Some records
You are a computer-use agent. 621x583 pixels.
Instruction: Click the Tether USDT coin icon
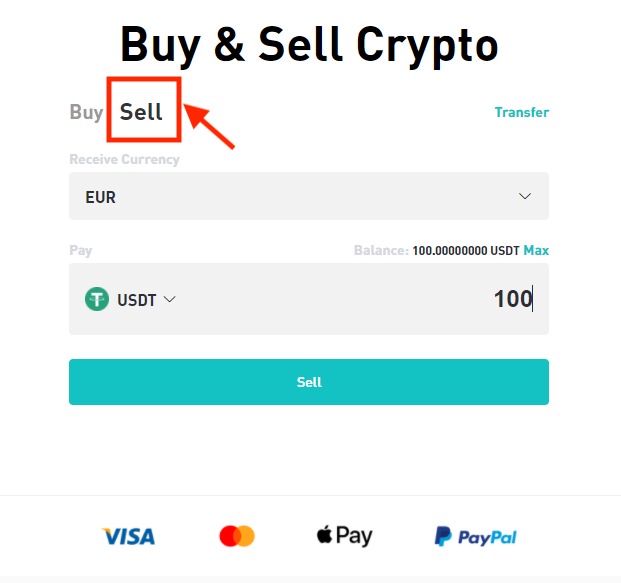point(97,299)
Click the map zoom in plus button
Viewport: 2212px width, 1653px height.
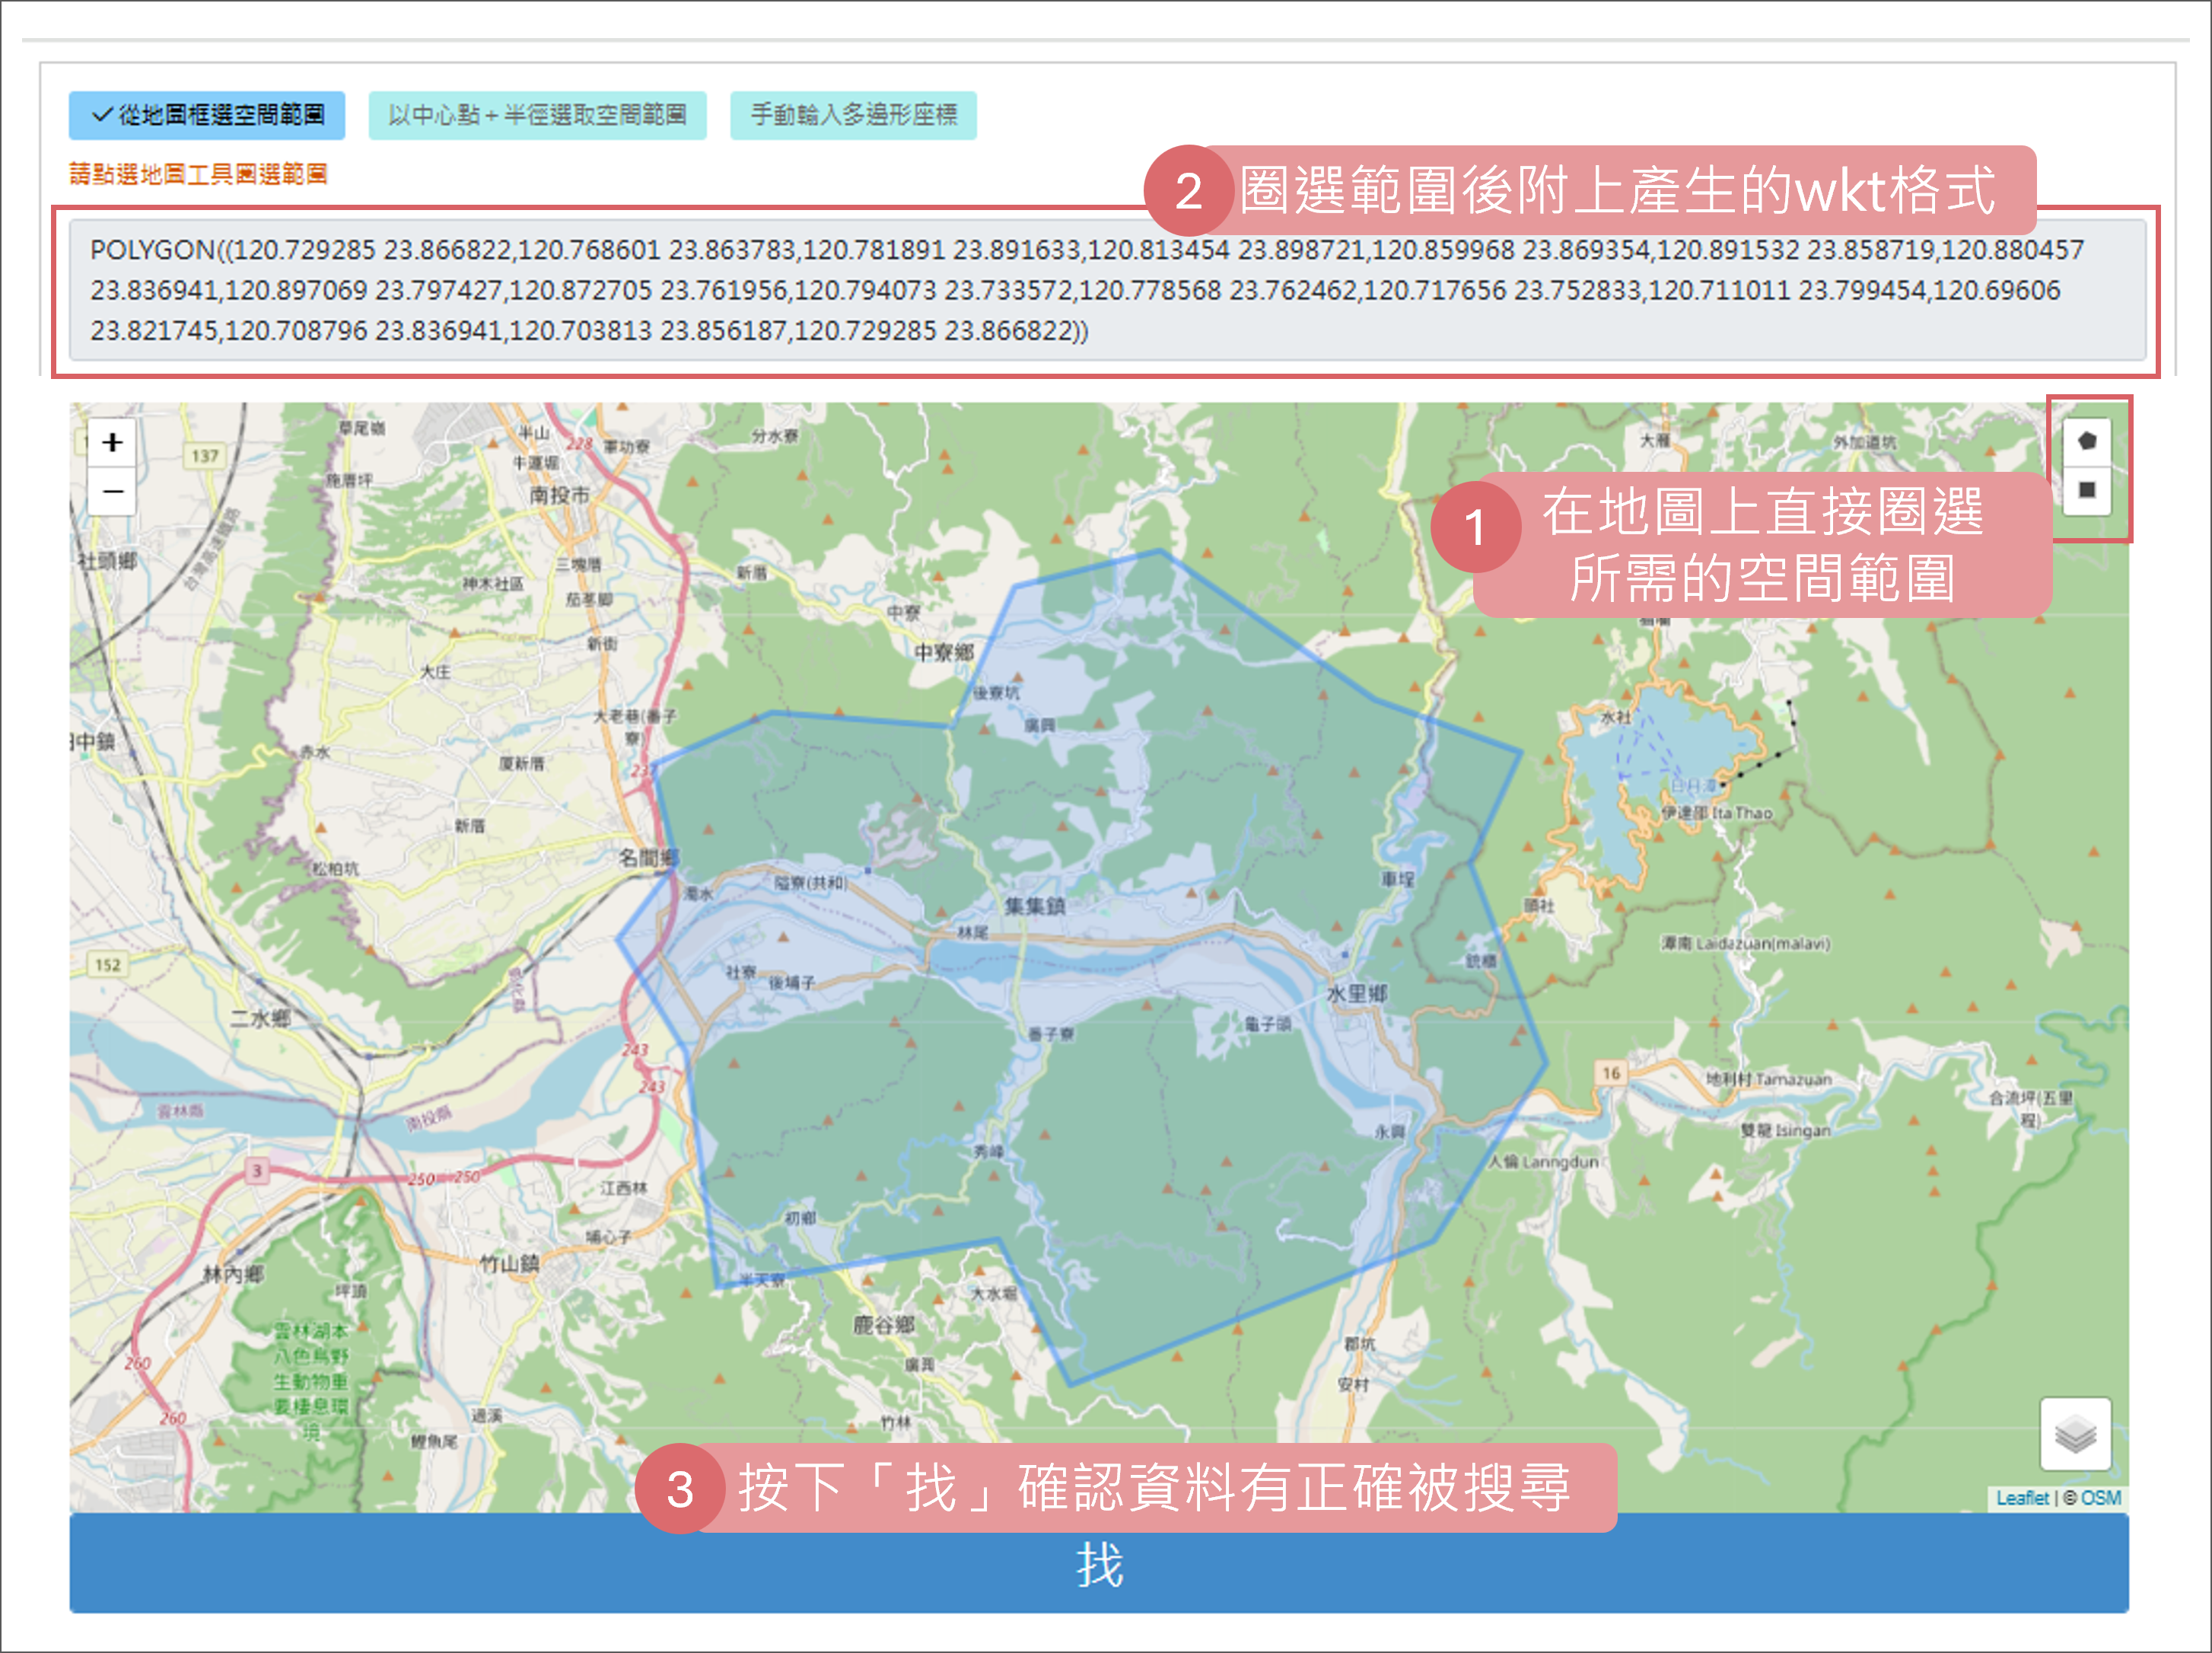point(112,442)
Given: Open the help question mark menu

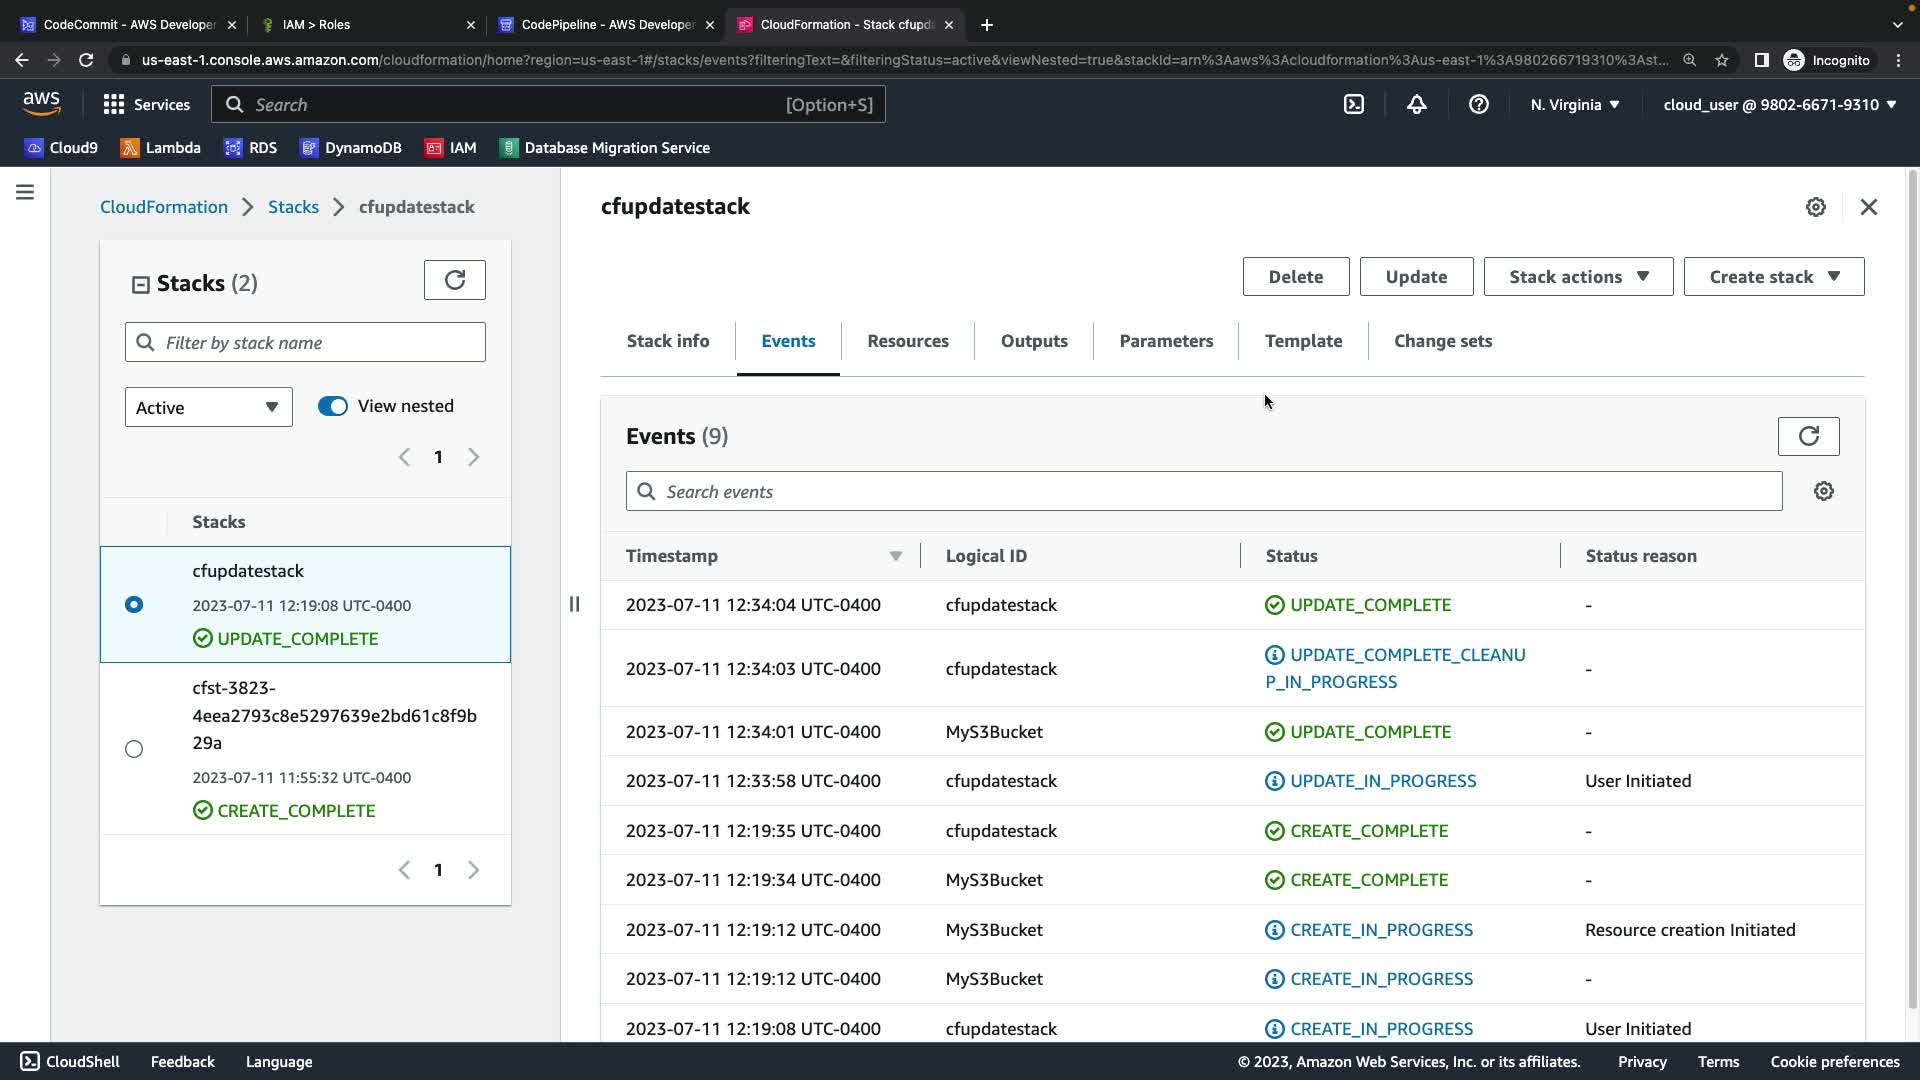Looking at the screenshot, I should point(1479,104).
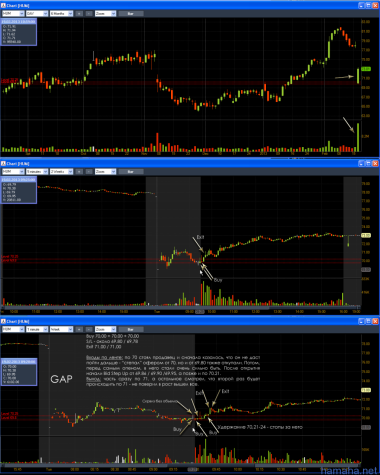
Task: Click the plus button in bottom chart toolbar
Action: pos(79,329)

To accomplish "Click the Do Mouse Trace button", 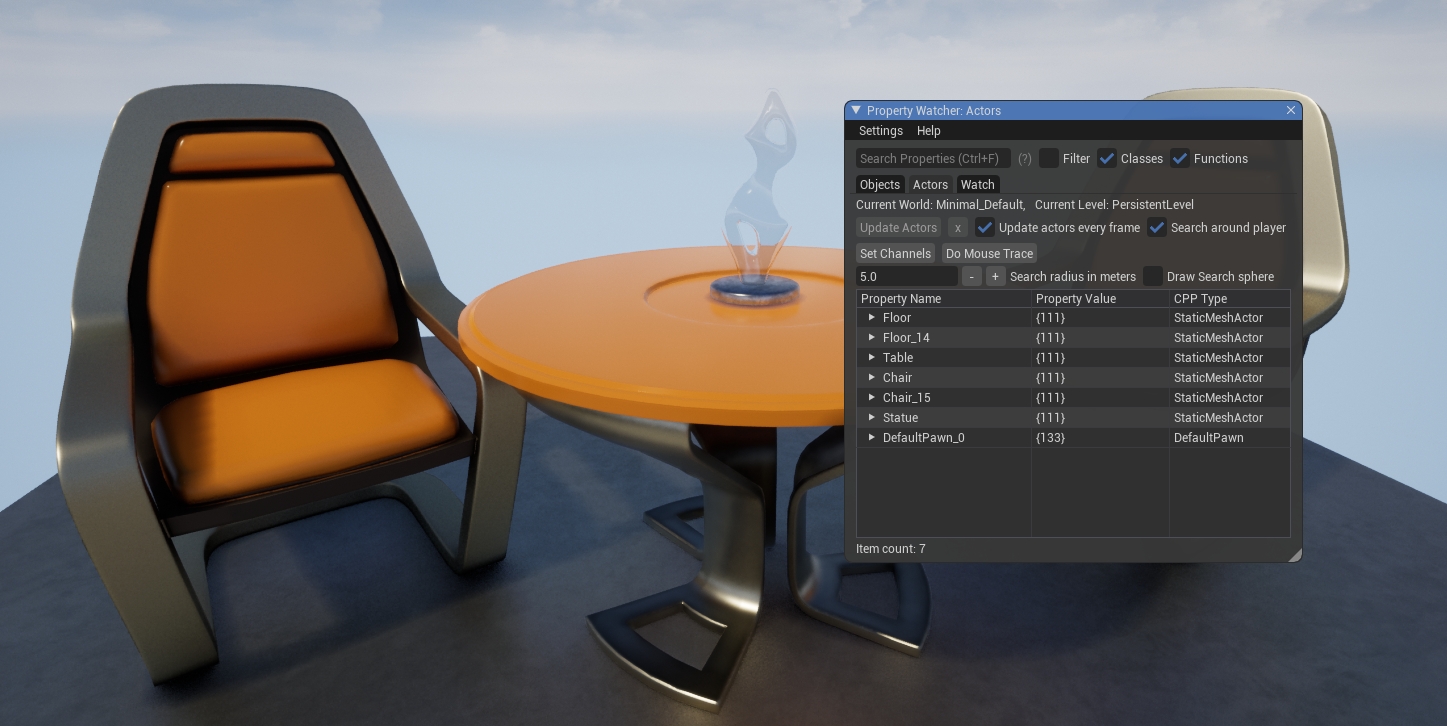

Work to be completed: Copy the lines exactly, from the start of the records through the line with "point(112,442)", leaving out the pictures.

Task answer:
You are a computer-use agent. 621x583 pixels.
Instruction: Click the Tether USDT coin icon
point(97,299)
Click the map zoom in plus button
Viewport: 2212px width, 1653px height.
point(112,442)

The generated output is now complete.